Brief: Set down each line of the listing below, starting at the line that contains "This screenshot has width=1360, height=896." and ending at the line that contains "Monitoring in the", including both of those lines. Leave the pictures out of your answer.

Raw records:
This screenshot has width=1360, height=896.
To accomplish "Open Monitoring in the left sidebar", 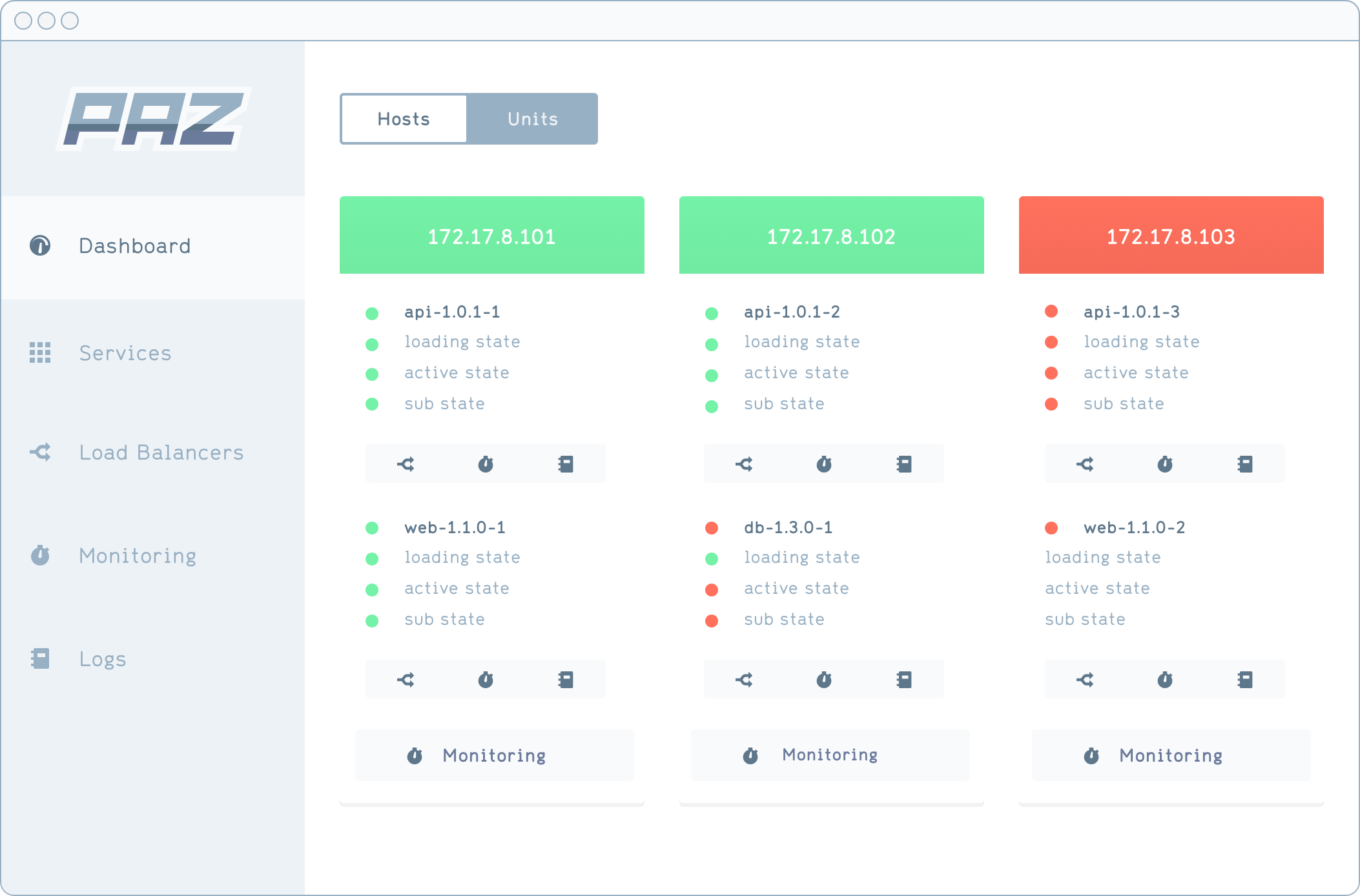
...
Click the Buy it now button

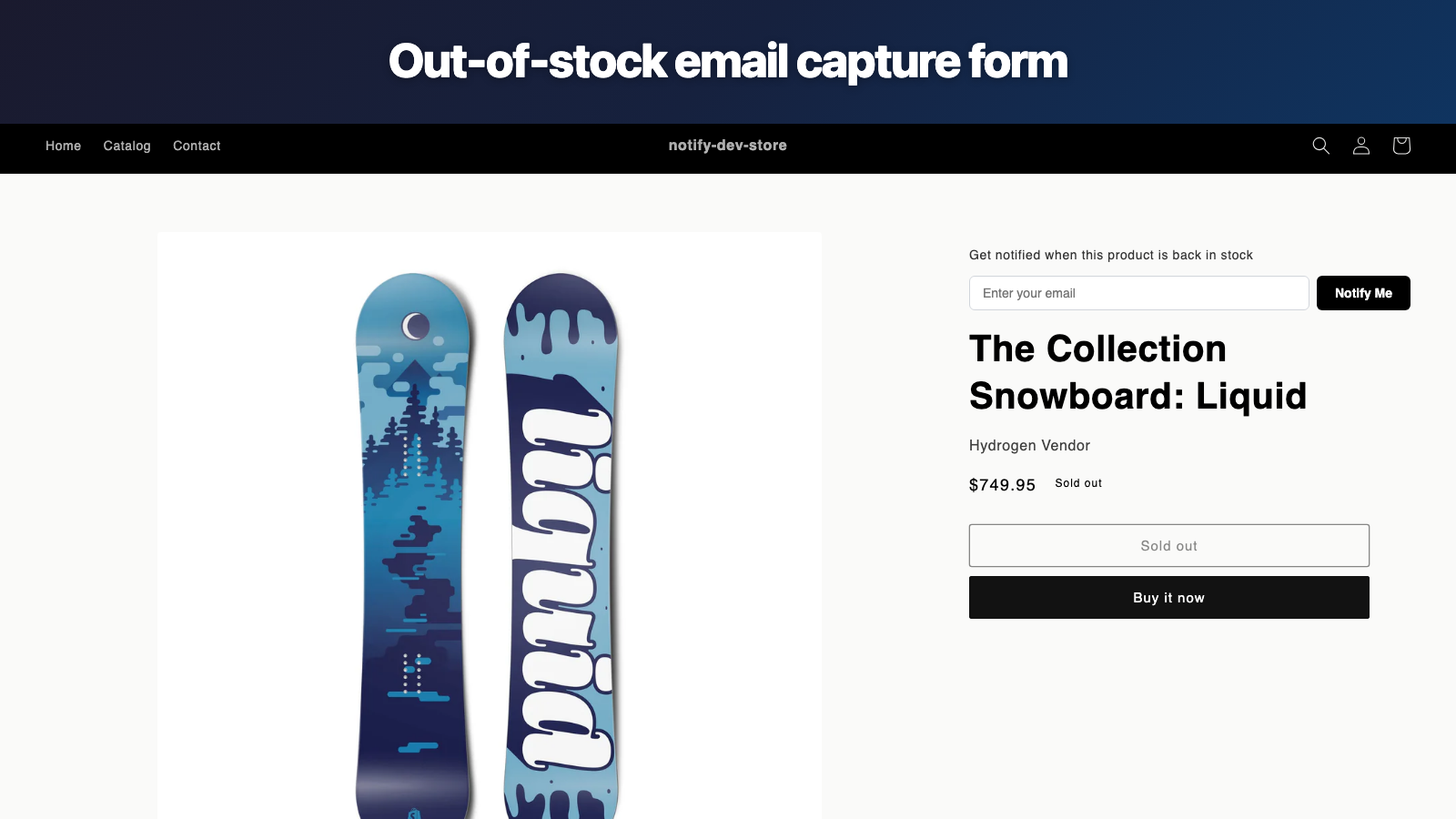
---
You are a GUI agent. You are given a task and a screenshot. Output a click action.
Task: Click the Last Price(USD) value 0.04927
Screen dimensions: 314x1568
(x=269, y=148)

Worked solution:
This screenshot has width=1360, height=896.
To accomplish "Open Monitoring in the left sidebar", 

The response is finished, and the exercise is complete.